James knew what he was talking about.
He didn’t mince words about the words that emerge from our mouths. We – and by that, I mean I – really should read through his third chapter more often.
Regarding the tongue, he said that even though it’s small, it can create a great fire, that it’s a world of evil among parts of the body. “It corrupts the whole body, sets the whole course of one’s life on fire and is itself set on fire by hell.”
Strong language. I wish I had read through that passage a few days ago.
Recently my tongue got the better of me. Not that that’s the first time such a thing has happened. This time, it just happened in a different way than most of my other lapses in this area, and it was in front of a group of people whom I love dearly. I would never want to make them feel bad in any way, but I did.
I’ve always been in awe of people who seem to stay calm all the time, who are always soft-spoken, who never (that I have seen) put their foot royally in their mouth. That is soooo not me.

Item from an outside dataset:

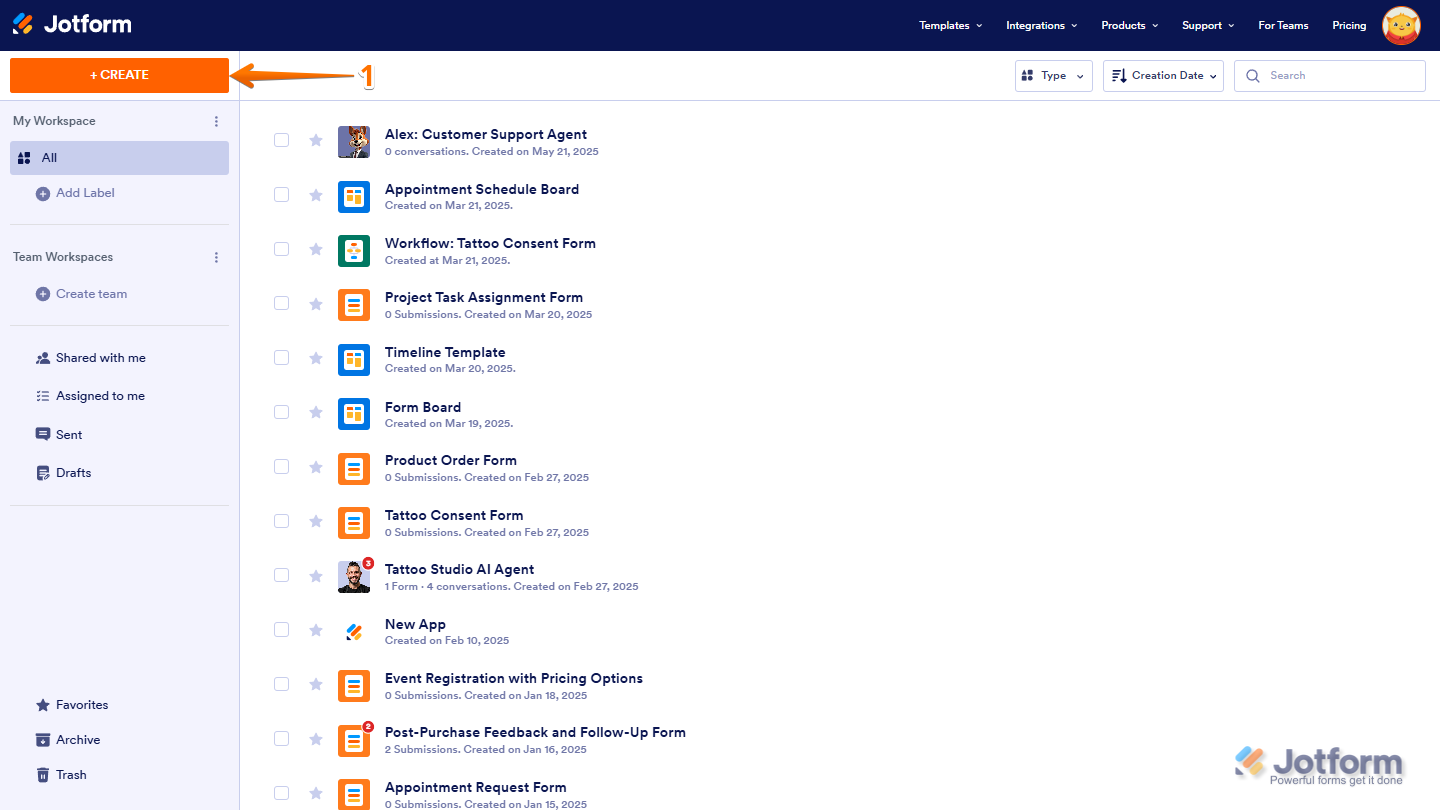Focus the Search input field
The image size is (1440, 810).
click(x=1330, y=76)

And before we go further, let me just say that my slipup didn’t involve cursing. It didn’t involve red-faced anger. It didn’t involve an argument. It just arose from what I guess you could say was irritation and desperation that had reached the overflow point. I got overwhelmed, and it definitely showed.
Looking back, I’m contemplating numerous things concerning this incident. Surely, something like this could have been dealt with before it became a real problem. So, what – apart from reading James on a daily basis – could have been done to alleviate the situation? Maybe if I ponder hard enough, it could be of help to us all.
The first thought: Be on guard. Keep James’ words in mind because, like the bit in the mouth of a horse or a rudder that’s steering a ship, our tongues – our words – can drive our very lives. To use another Bible analogy from I Peter 5, remember the devil, that roaring lion who’s prowling about, seeking whom he may devour. Know that he’s always at the ready to take our words and create havoc with them.
Other admonitions in that passage about the devil include “be alert” and “resist him.” Thankfully, for believers, there’s an assurance there, too – “Christ … will himself restore you and make you strong, firm and steadfast.”
Post-event, I’m also thinking that as weeks were passing, I could have consulted with others on a deeper level to try to get the situation resolved. I did make an effort to do that, but it obviously wasn’t enough. Sometimes, it seems, things need to be really discussed rather than taking the indirect approach.
I’m also now realizing that, on that particular day, when I saw that the state of affairs in my own mind was intensifying, I could have removed myself from the setting. I could have graciously departed for a while until I composed myself again. With hindsight, that seems so simple. Note to self: Be like Joseph in the Old Testament. Just get outta there.
With me, the specter of low blood sugar always looms as well. I have a slight case of hypoglycemia, and when my blood sugar dips, nervousness ensues and irritation levels rise. That day, I thought I had taken care to address this issue, but in retrospect, I wonder.
And there’s at least one more thing to consider – perhaps the biggest consideration of all. During all those days leading up to the event, I can’t remember praying about it even once. That certainly doesn’t fulfill Paul’s admonishment to “pray without ceasing.” Big note to self, in capital letters.
So here I am. Here we are. Hopefully, as my associates and I move through the coming days – after my apology – we can all get over it, move forward and possibly even draw closer together. This has happened in my past, and I pray that it happens this time, too.
Until then, I will remember the verse that my Bible study leader pointed me to. Romans 8:1 – “Therefore, there is now no condemnation for those who are in Christ Jesus.”